A palavra “curador” vem do latim curare, que significa algo como “aquele que cuida”. Por um lado, talvez o curador tenha essa função de cuidar de uma exposição ou de uma coleção institucional, ou até de cuidar das obras e dos artistas. Mas o mais importante, a meu ver, é a capacidade (dos bons curadores…) de realmente entender e apreender o que há de mais relevante num determinado contexto e num determinado momento, e de articular isso sob a forma de exposição de arte.

Fernando Velazquez, Artista e Curador

Para articular conhecimentos específicos, fruto de uma pesquisa séria e aprofundada sobre um assunto qualquer. Conhecimentos que promovam, mobilizem e/ou questionem o já conhecido, em prol de novas perspectivas que expandam a nossa consciência de mundo.

Gustavo Rezende, Artista e Professor

Acho que o curador atua em diversas frentes, e funciona ao mesmo tempo como um radar, ligado à produção dos artistas, possibilitando uma visibilidade para essa produção. Pode atuar junto a instituições, feiras etc., pode ter um olhar mais ou menos conservador sobre essa mesma produção, assim como abrir espaços de discussão. É lógico que, ao mesmo tempo em que inclui, pode excluir. Também pode ser uma figura com um olhar especializado, ou muito imperativo, querendo ser artista ou defendendo que não há diferença entre uma coisa e outra, ou ainda um ativista. Os curadores, quanto mais diversificados e autônomos forem, melhor, porque isso democratiza; e são importantes dentro do sistema da arte, o que inclui o próprio mercado.

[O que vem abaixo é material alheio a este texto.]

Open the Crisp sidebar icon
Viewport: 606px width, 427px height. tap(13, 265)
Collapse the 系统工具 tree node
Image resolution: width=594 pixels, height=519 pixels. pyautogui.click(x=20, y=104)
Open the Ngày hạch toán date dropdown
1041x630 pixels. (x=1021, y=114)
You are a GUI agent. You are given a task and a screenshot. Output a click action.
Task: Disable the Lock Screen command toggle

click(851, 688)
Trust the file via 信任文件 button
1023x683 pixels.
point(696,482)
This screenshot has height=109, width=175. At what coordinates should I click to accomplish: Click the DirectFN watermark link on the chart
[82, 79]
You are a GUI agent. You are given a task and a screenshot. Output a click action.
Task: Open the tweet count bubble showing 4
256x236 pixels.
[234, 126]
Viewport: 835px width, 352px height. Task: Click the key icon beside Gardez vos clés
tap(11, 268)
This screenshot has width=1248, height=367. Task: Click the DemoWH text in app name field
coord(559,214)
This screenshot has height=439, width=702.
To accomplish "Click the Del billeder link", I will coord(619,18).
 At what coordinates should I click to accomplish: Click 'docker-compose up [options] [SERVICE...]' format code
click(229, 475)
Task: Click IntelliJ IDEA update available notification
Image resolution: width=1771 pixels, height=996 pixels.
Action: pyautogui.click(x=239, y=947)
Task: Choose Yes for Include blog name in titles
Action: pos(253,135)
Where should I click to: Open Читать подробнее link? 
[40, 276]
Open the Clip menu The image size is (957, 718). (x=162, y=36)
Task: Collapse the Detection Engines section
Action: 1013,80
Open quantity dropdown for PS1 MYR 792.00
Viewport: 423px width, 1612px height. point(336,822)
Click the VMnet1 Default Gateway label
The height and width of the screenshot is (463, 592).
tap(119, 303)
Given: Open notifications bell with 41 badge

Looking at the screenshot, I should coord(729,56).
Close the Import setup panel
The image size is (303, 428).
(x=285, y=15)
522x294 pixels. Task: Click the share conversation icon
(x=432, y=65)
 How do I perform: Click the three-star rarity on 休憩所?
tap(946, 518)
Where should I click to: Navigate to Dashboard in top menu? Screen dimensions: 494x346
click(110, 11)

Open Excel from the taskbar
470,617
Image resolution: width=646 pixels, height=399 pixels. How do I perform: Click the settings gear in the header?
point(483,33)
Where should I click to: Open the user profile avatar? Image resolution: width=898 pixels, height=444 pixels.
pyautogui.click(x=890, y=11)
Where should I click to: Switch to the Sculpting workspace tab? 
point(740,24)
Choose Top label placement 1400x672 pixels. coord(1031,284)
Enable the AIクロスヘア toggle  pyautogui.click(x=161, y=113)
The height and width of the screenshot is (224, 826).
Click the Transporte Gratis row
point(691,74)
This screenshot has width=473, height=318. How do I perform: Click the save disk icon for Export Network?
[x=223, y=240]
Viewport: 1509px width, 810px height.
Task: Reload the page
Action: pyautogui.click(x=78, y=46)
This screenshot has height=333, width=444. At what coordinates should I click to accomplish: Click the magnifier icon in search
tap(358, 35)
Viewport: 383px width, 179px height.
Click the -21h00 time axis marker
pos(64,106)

XICLET, artista e diretora de galeria independente

Curador serve para organizar o que já está organizado na cabeça dele. Organizar o que esta organizado é fácil; quero ver desorganizar o que está organizado. Queria muito ver alguns curadores se organizarem assim, de supetão criarem um percurso dentro daquilo que surge (sem regras, sem limites). Eles, ao contrário, criam um viés e depois vão escolhendo obras e artistas de acordo com seus temas. Eu não (até dou o tema mas ninguém precisa seguir). Se o curador é um organizador, minha mãe (Iodália Matos Duarte) também é curadora, pois organiza e administra a casa dela muito melhor do que já vi muitos curadores por aí fazer.

*Publicado originalmente na seLecT #10.